PROBLEM TO SOLVE: Each entry must be written out again exactly as it stands.

EXCERPTED DATA:
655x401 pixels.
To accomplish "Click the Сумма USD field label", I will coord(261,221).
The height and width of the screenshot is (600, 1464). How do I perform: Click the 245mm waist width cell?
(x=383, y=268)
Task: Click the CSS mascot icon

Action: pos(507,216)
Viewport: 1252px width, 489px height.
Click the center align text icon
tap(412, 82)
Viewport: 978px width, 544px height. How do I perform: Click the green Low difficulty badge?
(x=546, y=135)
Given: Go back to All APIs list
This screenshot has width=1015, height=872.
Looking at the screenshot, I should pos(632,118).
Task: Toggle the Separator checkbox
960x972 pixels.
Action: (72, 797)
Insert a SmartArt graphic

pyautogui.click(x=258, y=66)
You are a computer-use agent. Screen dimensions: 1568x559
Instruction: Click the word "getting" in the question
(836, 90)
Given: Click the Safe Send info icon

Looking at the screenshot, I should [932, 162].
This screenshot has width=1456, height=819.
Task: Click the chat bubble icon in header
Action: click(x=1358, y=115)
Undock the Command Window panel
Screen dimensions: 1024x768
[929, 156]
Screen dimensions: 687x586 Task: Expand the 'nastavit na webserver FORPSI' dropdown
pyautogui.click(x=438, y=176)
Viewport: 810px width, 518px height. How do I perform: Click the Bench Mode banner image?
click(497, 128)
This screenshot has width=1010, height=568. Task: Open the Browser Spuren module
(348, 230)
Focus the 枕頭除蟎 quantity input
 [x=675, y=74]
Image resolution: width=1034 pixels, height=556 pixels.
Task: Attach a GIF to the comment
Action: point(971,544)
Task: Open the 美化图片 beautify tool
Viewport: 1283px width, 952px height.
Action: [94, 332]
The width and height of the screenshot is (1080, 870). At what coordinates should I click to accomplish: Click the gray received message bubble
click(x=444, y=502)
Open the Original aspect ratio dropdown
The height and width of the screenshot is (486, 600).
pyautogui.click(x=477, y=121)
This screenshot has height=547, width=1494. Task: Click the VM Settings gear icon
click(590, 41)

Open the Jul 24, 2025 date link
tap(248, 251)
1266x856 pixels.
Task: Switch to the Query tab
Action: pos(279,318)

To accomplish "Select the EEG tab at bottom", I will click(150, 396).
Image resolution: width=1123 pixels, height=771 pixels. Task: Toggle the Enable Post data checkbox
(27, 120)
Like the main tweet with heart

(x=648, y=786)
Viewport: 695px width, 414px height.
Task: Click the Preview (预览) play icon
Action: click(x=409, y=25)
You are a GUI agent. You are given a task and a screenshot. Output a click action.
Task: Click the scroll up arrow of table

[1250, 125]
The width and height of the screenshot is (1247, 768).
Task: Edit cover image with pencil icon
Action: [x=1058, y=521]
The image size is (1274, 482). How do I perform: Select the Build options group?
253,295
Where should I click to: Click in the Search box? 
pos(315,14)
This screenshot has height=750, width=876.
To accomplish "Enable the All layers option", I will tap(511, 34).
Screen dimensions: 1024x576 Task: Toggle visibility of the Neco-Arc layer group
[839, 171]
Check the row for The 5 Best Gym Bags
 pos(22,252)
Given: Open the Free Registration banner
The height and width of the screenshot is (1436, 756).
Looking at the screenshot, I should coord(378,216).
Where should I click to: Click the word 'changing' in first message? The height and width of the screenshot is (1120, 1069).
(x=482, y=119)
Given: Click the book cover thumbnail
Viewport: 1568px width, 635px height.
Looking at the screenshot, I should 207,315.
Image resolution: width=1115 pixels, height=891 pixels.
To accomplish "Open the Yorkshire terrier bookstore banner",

ANSWER BOX:
655x401 pixels.
To accomplish "Click the Сумма USD field label", I will coord(261,221).
The height and width of the screenshot is (600, 1464). How do I perform: Click the 245mm waist width cell?
(x=383, y=268)
Task: Click the CSS mascot icon

Action: pos(507,216)
Viewport: 1252px width, 489px height.
Click the center align text icon
tap(412, 82)
Viewport: 978px width, 544px height. How do I perform: Click the green Low difficulty badge?
(x=546, y=135)
Given: Go back to All APIs list
This screenshot has width=1015, height=872.
Looking at the screenshot, I should pos(632,118).
Task: Toggle the Separator checkbox
960x972 pixels.
Action: (72, 797)
Insert a SmartArt graphic

pyautogui.click(x=258, y=66)
You are a computer-use agent. Screen dimensions: 1568x559
Instruction: Click the word "getting" in the question
(836, 90)
Given: Click the Safe Send info icon

Looking at the screenshot, I should [932, 162].
This screenshot has width=1456, height=819.
Task: Click the chat bubble icon in header
Action: click(x=1358, y=115)
Undock the Command Window panel
Screen dimensions: 1024x768
[929, 156]
Screen dimensions: 687x586 Task: Expand the 'nastavit na webserver FORPSI' dropdown
pyautogui.click(x=438, y=176)
Viewport: 810px width, 518px height. How do I perform: Click the Bench Mode banner image?
click(497, 128)
This screenshot has width=1010, height=568. Task: Open the Browser Spuren module
(348, 230)
Focus the 枕頭除蟎 quantity input
 [x=675, y=74]
Image resolution: width=1034 pixels, height=556 pixels.
Task: Attach a GIF to the comment
Action: point(971,544)
Task: Open the 美化图片 beautify tool
Viewport: 1283px width, 952px height.
Action: [94, 332]
The width and height of the screenshot is (1080, 870). At what coordinates should I click to accomplish: Click the gray received message bubble
click(x=444, y=502)
Open the Original aspect ratio dropdown
The height and width of the screenshot is (486, 600).
pyautogui.click(x=477, y=121)
This screenshot has height=547, width=1494. Task: Click the VM Settings gear icon
click(590, 41)

Open the Jul 24, 2025 date link
tap(248, 251)
1266x856 pixels.
Task: Switch to the Query tab
Action: pos(279,318)

To accomplish "Select the EEG tab at bottom", I will click(150, 396).
Image resolution: width=1123 pixels, height=771 pixels. Task: Toggle the Enable Post data checkbox
(27, 120)
Like the main tweet with heart

(x=648, y=786)
Viewport: 695px width, 414px height.
Task: Click the Preview (预览) play icon
Action: click(x=409, y=25)
You are a GUI agent. You are given a task and a screenshot. Output a click action.
Task: Click the scroll up arrow of table

[1250, 125]
The width and height of the screenshot is (1247, 768).
Task: Edit cover image with pencil icon
Action: [x=1058, y=521]
The image size is (1274, 482). How do I perform: Select the Build options group?
253,295
Where should I click to: Click in the Search box? 
pos(315,14)
This screenshot has height=750, width=876.
To accomplish "Enable the All layers option", I will tap(511, 34).
Screen dimensions: 1024x576 Task: Toggle visibility of the Neco-Arc layer group
[839, 171]
Check the row for The 5 Best Gym Bags
 pos(22,252)
Given: Open the Free Registration banner
The height and width of the screenshot is (1436, 756).
Looking at the screenshot, I should coord(378,216).
Where should I click to: Click the word 'changing' in first message? The height and width of the screenshot is (1120, 1069).
(x=482, y=119)
Given: Click the book cover thumbnail
Viewport: 1568px width, 635px height.
Looking at the screenshot, I should 207,315.
Image resolution: width=1115 pixels, height=891 pixels.
To accomplish "Open the Yorkshire terrier bookstore banner",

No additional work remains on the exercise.